It was underbid in the room by an English collector but is now going to the US.
The inscription Wilkes And Liberty No. 45 to the barrel-shaped mug is as good as a date as it refers to the publication of the 45th issue of John Wilkes’ sharptongued periodical The North Briton.
Wilkes was a hero to the likes of Samuel Adams and John Hancock and as both a critic of the government’s taxation policy in the colonies and a supporter of the rebels in 1776, he has considerable transatlantic appeal.
The buyer in Salisbury was Robert Hunter, editor of Ceramics in America and a long-time collector-dealer of English political ceramics. He said: “There are a lot of collectors interested in Wilkes-related objects in America as we associate him with the cause of Independence.”
The few surviving objects that bear his name carry a premium among political memorabilia collectors. In August 2016, Essex saleroom Sworders took an unexpected £2800 for a badly damaged creamware teapot with the same legend Wilkes and Liberty No 45.
A handful of Delftware plates carrying Wilkes’ portrait (often showing his best-known physical attribute – crossed eyes) have appeared in the past decade, including that sold for £4500 at Bonhams in 2014.
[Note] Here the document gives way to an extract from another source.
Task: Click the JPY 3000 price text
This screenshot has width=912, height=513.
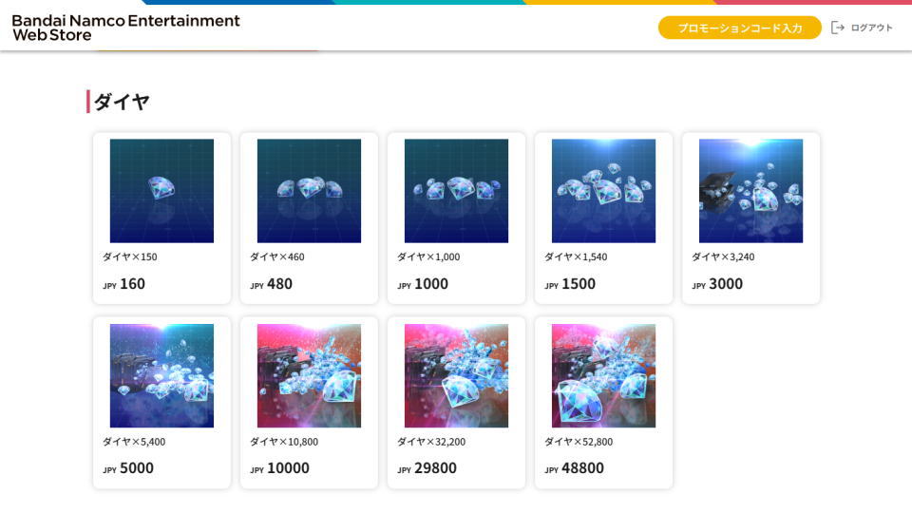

This rare and well-preserved mug also, it seems, reappeared at auction after a brief sojourn in a private collection. Remarkably, what is almost certainly the same mug was offered at Tennants in Leyburn as part of a ‘country house’ sale in September 2011 when, correctly catalogued, it slipped through the net, selling for just £300. Who said British ceramics were a poor investment?